┌──

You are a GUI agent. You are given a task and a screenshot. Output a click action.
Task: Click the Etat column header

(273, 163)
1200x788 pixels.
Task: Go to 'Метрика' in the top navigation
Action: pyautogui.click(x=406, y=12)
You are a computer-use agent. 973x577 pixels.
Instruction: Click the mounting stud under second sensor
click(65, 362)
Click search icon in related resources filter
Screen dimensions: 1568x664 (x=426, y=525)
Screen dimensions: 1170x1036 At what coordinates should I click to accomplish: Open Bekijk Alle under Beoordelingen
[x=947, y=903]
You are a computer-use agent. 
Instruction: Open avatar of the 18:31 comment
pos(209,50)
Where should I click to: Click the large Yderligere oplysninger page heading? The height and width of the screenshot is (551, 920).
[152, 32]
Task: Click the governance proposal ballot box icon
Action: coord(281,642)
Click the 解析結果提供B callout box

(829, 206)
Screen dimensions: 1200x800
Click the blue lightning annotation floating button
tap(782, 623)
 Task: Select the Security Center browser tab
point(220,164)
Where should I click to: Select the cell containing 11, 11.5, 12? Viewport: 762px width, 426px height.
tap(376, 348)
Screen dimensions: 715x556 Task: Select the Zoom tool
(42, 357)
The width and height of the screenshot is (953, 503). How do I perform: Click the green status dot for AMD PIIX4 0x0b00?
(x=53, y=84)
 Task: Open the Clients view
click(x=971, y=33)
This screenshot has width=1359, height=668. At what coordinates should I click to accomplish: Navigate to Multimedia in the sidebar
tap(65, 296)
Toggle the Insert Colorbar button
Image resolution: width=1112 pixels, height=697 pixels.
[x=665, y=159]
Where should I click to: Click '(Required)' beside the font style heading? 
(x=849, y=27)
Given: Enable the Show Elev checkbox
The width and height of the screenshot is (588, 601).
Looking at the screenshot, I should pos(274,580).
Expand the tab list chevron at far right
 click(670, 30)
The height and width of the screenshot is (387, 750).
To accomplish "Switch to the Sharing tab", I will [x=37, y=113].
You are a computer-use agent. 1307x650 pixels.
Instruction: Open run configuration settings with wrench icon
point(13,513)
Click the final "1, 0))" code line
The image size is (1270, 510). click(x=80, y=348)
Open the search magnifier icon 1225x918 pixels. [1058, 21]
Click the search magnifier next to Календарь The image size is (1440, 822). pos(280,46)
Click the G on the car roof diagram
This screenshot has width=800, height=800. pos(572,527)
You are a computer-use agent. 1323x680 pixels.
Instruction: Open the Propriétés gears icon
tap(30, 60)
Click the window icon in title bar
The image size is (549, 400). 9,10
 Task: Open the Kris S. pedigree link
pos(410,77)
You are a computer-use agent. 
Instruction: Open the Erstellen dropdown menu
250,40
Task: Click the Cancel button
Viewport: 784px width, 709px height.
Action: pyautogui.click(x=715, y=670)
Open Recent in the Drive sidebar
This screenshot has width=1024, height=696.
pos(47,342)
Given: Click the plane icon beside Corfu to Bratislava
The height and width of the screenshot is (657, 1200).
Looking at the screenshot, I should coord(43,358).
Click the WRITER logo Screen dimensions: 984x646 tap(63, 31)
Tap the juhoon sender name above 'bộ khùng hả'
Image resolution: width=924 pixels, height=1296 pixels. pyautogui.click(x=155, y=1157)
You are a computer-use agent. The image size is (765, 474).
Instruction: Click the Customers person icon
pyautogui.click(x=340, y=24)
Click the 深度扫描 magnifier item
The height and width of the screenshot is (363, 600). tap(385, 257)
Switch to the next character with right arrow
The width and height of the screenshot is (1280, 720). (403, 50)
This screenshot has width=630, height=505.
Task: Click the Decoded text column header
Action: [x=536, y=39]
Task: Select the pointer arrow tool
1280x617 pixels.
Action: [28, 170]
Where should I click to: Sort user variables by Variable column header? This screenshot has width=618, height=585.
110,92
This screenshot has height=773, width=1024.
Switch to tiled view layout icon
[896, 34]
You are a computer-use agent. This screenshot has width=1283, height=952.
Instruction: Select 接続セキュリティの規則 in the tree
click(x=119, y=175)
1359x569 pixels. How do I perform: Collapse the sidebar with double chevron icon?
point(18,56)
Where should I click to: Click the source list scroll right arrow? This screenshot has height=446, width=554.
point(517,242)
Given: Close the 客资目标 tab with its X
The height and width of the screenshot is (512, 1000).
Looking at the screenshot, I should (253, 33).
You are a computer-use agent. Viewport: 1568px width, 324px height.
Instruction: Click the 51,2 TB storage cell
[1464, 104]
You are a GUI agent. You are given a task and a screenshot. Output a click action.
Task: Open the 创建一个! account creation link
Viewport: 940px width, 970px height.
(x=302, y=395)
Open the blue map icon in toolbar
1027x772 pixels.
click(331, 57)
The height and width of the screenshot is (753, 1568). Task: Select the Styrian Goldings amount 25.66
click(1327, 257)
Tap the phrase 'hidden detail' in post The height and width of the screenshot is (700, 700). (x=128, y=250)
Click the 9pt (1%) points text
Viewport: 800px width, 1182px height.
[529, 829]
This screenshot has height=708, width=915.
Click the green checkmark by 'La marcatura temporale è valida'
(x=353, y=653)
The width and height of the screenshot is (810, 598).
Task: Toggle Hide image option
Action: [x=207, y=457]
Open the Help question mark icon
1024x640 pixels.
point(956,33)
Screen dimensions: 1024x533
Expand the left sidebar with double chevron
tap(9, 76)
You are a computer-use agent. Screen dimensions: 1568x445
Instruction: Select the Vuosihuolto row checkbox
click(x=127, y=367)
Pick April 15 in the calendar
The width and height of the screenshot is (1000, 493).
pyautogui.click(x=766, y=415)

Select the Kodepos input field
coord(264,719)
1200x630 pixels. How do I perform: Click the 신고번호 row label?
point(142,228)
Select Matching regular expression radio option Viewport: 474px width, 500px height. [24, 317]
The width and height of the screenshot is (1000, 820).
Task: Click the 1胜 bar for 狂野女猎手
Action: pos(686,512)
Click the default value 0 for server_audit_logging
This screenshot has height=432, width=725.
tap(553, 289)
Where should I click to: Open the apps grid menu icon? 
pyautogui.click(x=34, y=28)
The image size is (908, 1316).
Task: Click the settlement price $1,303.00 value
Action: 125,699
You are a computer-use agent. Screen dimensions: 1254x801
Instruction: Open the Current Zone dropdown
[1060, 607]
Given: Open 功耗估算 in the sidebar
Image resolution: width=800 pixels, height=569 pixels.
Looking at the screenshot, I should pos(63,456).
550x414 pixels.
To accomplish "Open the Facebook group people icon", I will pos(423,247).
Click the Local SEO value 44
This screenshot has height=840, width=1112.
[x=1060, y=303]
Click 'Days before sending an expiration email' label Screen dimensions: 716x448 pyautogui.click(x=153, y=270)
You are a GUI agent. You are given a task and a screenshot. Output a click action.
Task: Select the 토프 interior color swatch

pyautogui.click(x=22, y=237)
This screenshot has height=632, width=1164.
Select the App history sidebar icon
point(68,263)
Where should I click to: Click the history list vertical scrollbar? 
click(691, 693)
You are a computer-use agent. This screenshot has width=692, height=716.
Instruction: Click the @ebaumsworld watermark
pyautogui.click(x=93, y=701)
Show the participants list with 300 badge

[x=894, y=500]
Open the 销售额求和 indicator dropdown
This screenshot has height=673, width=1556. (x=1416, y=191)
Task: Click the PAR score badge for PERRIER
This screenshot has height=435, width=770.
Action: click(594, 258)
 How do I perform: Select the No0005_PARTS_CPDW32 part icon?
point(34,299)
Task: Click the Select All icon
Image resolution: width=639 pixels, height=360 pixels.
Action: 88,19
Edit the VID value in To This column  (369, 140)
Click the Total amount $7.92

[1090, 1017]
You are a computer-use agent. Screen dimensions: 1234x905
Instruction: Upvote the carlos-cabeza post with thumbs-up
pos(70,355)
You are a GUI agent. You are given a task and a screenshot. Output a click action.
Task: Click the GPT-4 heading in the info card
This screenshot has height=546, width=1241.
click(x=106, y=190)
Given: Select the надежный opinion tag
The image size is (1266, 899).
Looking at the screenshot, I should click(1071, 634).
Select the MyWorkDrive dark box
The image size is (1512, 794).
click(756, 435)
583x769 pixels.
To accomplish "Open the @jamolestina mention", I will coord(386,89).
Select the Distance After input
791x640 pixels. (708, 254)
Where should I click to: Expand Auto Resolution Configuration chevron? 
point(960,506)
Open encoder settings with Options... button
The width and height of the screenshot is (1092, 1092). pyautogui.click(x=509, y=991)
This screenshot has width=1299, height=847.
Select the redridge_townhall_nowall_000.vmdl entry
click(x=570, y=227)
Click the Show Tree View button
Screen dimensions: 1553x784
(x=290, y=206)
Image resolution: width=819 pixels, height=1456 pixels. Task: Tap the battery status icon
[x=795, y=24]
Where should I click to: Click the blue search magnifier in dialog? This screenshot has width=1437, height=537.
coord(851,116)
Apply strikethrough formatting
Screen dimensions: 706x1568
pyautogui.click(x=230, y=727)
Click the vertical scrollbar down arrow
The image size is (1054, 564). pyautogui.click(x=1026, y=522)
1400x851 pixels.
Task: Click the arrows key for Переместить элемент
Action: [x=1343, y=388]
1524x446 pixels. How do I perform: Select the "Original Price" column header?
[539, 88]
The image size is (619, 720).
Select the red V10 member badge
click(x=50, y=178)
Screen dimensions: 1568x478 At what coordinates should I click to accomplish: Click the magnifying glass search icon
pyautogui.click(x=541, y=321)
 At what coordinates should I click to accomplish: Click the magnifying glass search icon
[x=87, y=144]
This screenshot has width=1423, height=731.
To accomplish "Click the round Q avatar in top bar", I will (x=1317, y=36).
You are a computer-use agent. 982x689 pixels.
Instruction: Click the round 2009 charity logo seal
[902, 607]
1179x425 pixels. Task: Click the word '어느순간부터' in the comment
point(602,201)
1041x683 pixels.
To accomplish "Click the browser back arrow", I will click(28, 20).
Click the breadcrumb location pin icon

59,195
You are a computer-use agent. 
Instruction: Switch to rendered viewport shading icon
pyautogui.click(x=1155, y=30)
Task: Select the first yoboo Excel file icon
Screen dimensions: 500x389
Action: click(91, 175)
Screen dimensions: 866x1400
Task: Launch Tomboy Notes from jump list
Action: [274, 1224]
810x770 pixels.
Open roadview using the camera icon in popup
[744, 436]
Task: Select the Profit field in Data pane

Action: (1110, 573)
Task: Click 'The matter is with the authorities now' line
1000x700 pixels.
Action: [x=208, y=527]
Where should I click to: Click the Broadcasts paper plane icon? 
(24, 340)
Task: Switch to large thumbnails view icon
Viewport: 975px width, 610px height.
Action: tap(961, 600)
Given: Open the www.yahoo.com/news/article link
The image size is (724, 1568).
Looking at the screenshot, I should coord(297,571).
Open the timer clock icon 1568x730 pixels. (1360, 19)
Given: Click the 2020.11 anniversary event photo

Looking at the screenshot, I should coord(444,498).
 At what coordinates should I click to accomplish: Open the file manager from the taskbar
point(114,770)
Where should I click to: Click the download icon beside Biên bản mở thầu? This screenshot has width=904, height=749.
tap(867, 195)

└──

| WHAT YOU NEED TO DO |
Set down, unchanged, only those lines above that fall between the line with "Where should I click to: Click the blue" and the line with "Task: Select the first yoboo Excel file icon", the two end lines included.

| TASK RESPONSE |
Where should I click to: Click the blue search magnifier in dialog? This screenshot has width=1437, height=537.
coord(851,116)
Apply strikethrough formatting
Screen dimensions: 706x1568
pyautogui.click(x=230, y=727)
Click the vertical scrollbar down arrow
The image size is (1054, 564). pyautogui.click(x=1026, y=522)
1400x851 pixels.
Task: Click the arrows key for Переместить элемент
Action: [x=1343, y=388]
1524x446 pixels. How do I perform: Select the "Original Price" column header?
[539, 88]
The image size is (619, 720).
Select the red V10 member badge
click(x=50, y=178)
Screen dimensions: 1568x478 At what coordinates should I click to accomplish: Click the magnifying glass search icon
pyautogui.click(x=541, y=321)
 At what coordinates should I click to accomplish: Click the magnifying glass search icon
[x=87, y=144]
This screenshot has width=1423, height=731.
To accomplish "Click the round Q avatar in top bar", I will (x=1317, y=36).
You are a computer-use agent. 982x689 pixels.
Instruction: Click the round 2009 charity logo seal
[902, 607]
1179x425 pixels. Task: Click the word '어느순간부터' in the comment
point(602,201)
1041x683 pixels.
To accomplish "Click the browser back arrow", I will click(28, 20).
Click the breadcrumb location pin icon

59,195
You are a computer-use agent. 
Instruction: Switch to rendered viewport shading icon
pyautogui.click(x=1155, y=30)
Task: Select the first yoboo Excel file icon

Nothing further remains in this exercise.